**Task goal:** Having found the line that contains "You are a computer-use agent.", please retype only it and every line after it up to the end of the entries, exactly as written.

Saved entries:
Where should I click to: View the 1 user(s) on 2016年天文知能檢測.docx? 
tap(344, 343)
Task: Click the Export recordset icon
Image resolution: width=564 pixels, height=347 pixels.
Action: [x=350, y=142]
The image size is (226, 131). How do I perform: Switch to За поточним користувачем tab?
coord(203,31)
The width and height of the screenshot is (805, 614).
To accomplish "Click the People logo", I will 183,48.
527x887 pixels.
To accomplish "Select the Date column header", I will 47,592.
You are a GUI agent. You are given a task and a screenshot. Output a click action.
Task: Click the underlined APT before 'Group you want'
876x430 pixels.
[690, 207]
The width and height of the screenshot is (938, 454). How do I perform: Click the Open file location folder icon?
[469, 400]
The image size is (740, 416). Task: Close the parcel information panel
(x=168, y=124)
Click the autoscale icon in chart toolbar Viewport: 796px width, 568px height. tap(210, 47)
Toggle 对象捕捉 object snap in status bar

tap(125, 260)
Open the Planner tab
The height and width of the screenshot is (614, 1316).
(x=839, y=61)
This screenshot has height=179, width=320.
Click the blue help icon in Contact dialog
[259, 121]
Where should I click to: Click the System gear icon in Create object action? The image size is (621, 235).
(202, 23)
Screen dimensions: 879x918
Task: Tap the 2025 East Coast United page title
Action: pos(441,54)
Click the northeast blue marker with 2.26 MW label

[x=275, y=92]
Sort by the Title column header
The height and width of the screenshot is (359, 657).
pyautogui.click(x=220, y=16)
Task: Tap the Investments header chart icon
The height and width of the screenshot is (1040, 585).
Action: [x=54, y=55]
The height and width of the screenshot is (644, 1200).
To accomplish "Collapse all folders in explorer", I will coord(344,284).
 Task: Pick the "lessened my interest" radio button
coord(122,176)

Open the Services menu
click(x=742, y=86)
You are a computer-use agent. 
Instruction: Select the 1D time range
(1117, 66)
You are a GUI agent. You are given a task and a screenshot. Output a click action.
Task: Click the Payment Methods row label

**Response area:**
You are a computer-use agent. 
Instruction: Select the 1D time range
(1117, 66)
You are a GUI agent. You are given a task and a screenshot. Output a click action.
Task: Click the Payment Methods row label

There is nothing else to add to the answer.